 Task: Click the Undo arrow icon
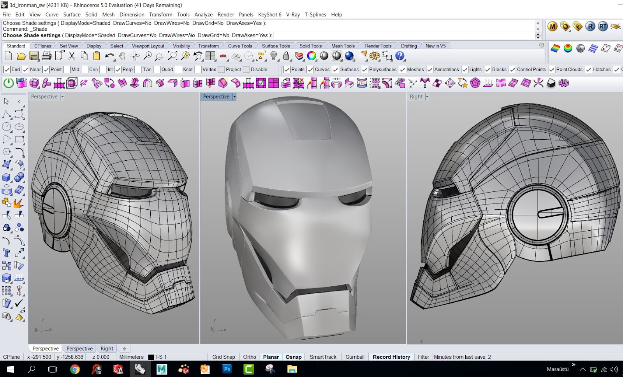(x=109, y=56)
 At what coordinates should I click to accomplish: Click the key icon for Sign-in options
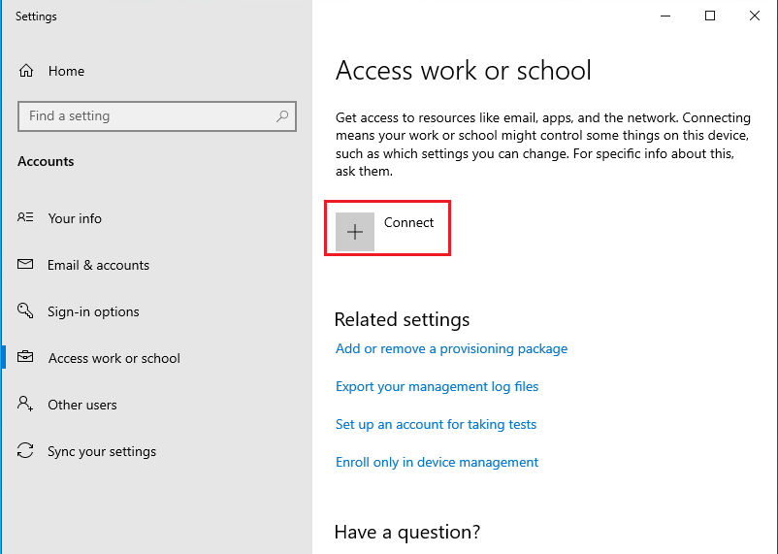[26, 311]
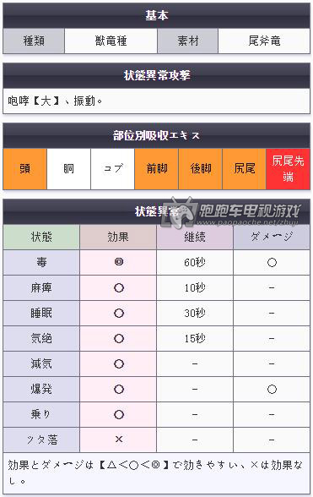Click the 後脚 orange cell
313x497 pixels.
tap(200, 169)
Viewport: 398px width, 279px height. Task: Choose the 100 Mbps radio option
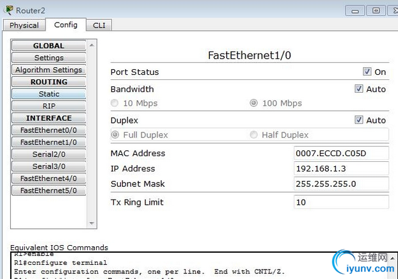[x=253, y=103]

Work instruction:
Going from the line with "Viewport: 398px width, 279px" to the last line of the listing, write out each line exactly and nothing else. Leave out all pictures.

Exercise result:
Viewport: 398px width, 279px height. Task: Choose the 100 Mbps radio option
[x=253, y=103]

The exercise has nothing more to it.